DP: Hum! Well, you can debate over the term. I think they are bigger and broader than what we’re doing but I’m not aware that either of those organisations is streaming any performances free via a national or international newspaper. So, there are little things that we can point to in our history where we have been first. For instance, we were the first opera company in the UK to broadcast in cinemas and I think that the relationship we have with The Guardian is quite unique; I mean, this summer, everybody will be able to see every opera in this festival for free on their computer at home. So, look, pioneering is a word that is used loosely but I think that we are genuinely doing things that other people are not doing.
MMB: Glyndebourne has its own label. Is it an important part of the various initiatives? And why do you think it is meaningful to make the CD collection available for digital download?
DP: Okay, well, the first thing is that there are many reasons why we record and broadcast our operas. One is just that we would like to reach a broader audience…I think, we are very aware of the fact that coming to the Festival is not a cheap thing to do and we also have a small theatre and we sell very well; so, a lot of people would love to come to Glyndebourne but cannot afford it and don’t see our work. So, it is a way of making our work available at a more accessible price. I have to say that I’m also incredibly proud of what we put on here; so, I don’t want it to be seen by just ten thousand people. I love the idea that our wonderful production of The Turn of the Screw, which has just come out on DVD, can be seen by so many more people. So, there’s an element of personal pride in it.

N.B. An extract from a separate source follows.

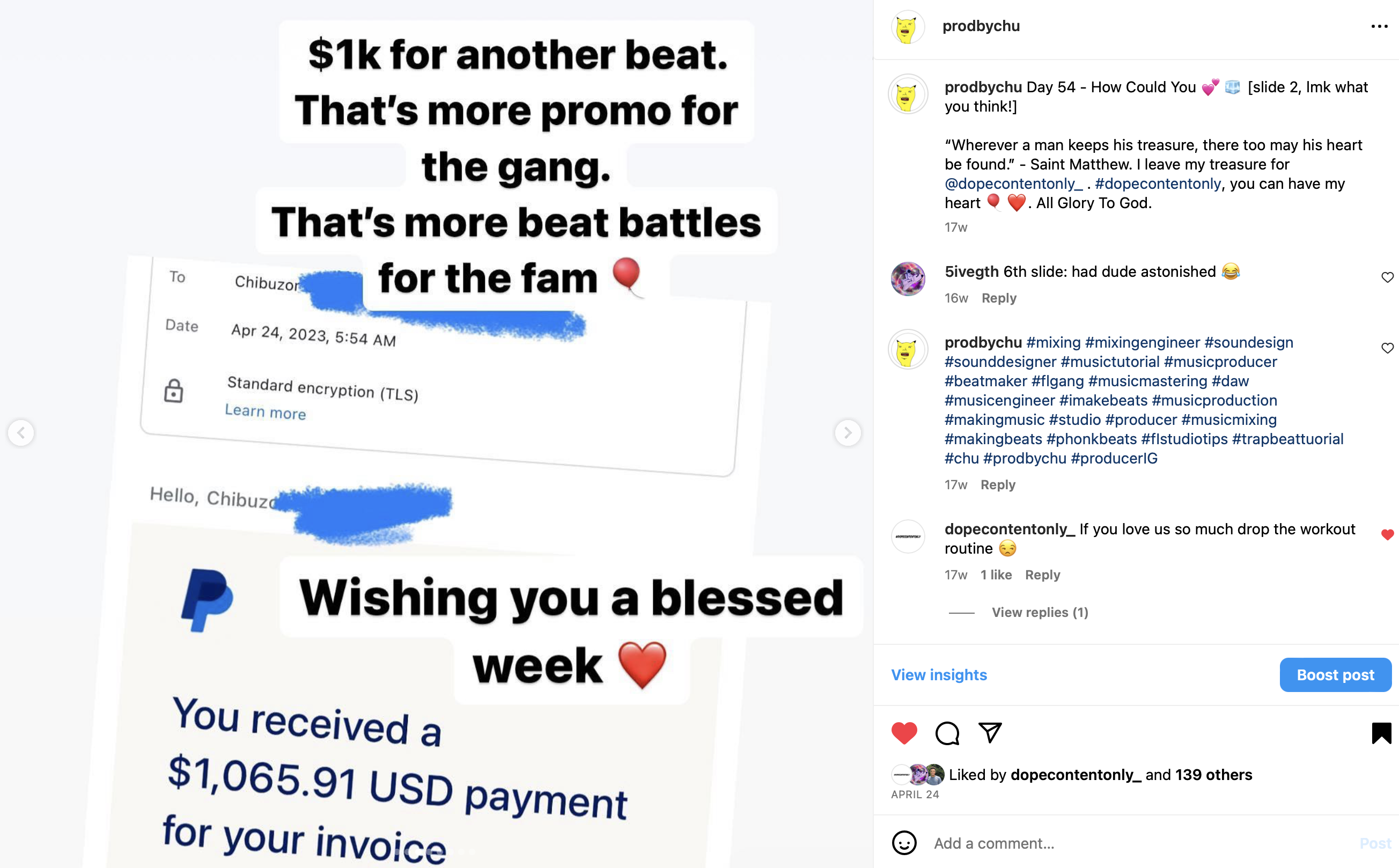This screenshot has width=1399, height=868.
Task: Open the @dopecontentonly_ mention link
Action: click(1014, 183)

In terms of the CD label and you’re talking particularly about the download, I think simply that we are acknowledging that not everybody wants to go and buy, you know, the CD of Billy Budd or others…Many people just want, as I do, to download music from i-tunes or similar. So, in a way, we’re giving people the choice: You can either go and have that old fashioned, beautiful… – I hope! – beautifully presented booklet that can sit on your shelf or you can have a different version, which you’re able to just download.

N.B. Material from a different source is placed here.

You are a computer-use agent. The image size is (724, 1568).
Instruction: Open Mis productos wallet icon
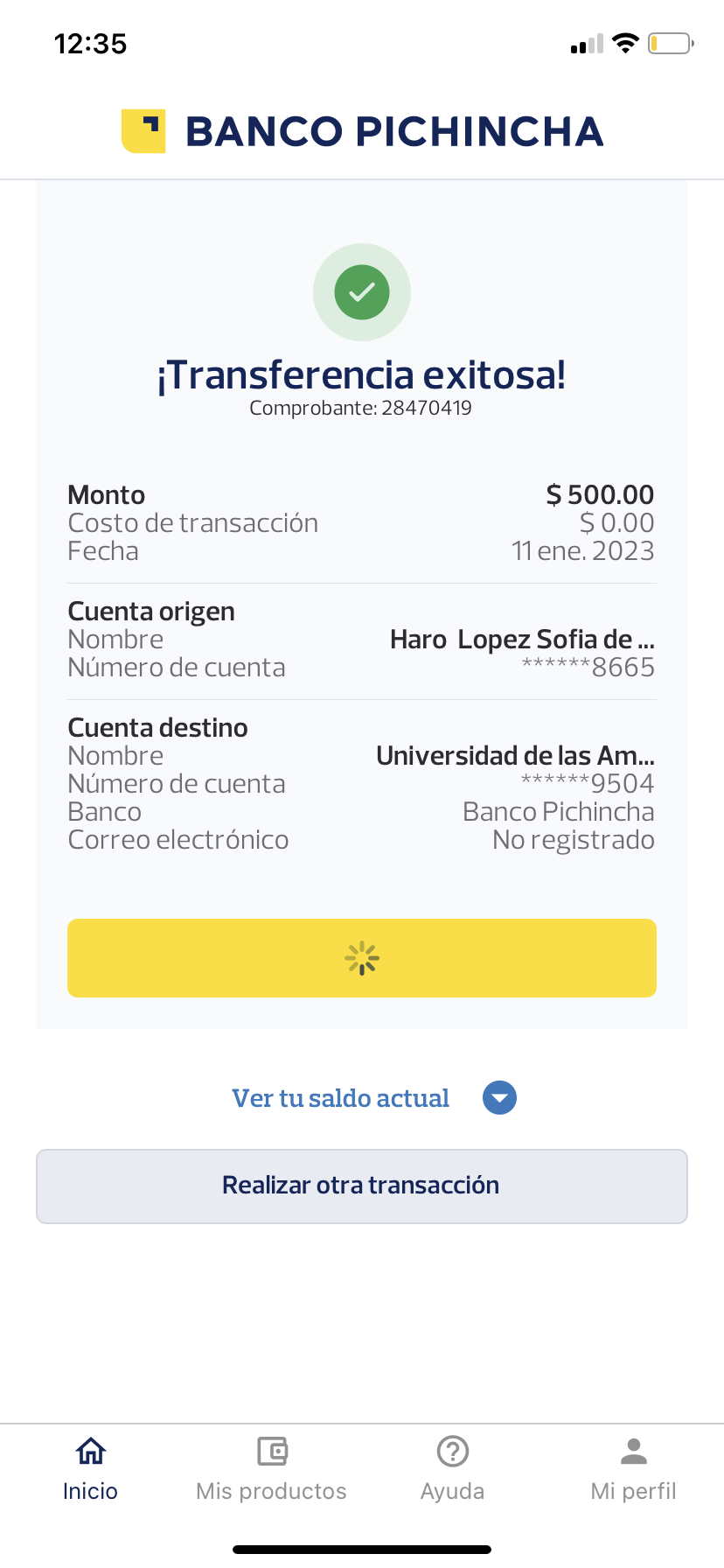[272, 1451]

MMB: Finally, to end the interview, I would like to ask you two questions: Which is your favourite opera and/or composer in the Festival 2013 and why? And what is your vision for the future of Glyndebourne?
DP: Gosh! Right!
MMB: Sorry! Is it too much?
DP: No but it’s hard to talk about favourite operas. I think that in this festival I’m really excited about the Rameau just because I think it symbolises everything that is great about Glyndebourne. We have a fantastic cast for it. It’s a piece that’s not really known in this country and I think we have the opportunity, in a small theatre, with the Orchestra of the Age of Enlightenment, William Christie and a brilliant production team, to do something very special. I’m talking more about the event than the piece but I think it’s a wonderful piece as well and I think people should hear it and get to love it. [He pauses and smiles]. Hum! The vision for the future…Well, I think that so much about Glyndebourne is just about continuing those standards. We set the bench mark very, very high. We’re a very self-critical organisation, which is good, so when things aren’t quite right…even if people love them, but if we think they’re not quite right, we still want them to be better. And, for me personally, I suppose, it’s more of what we have been doing in the past, which is to open up this place to as many people as possible.
MMB: Great! Thank you very much for your time, Mr Pickard. I look forward to the productions of this year’s festival.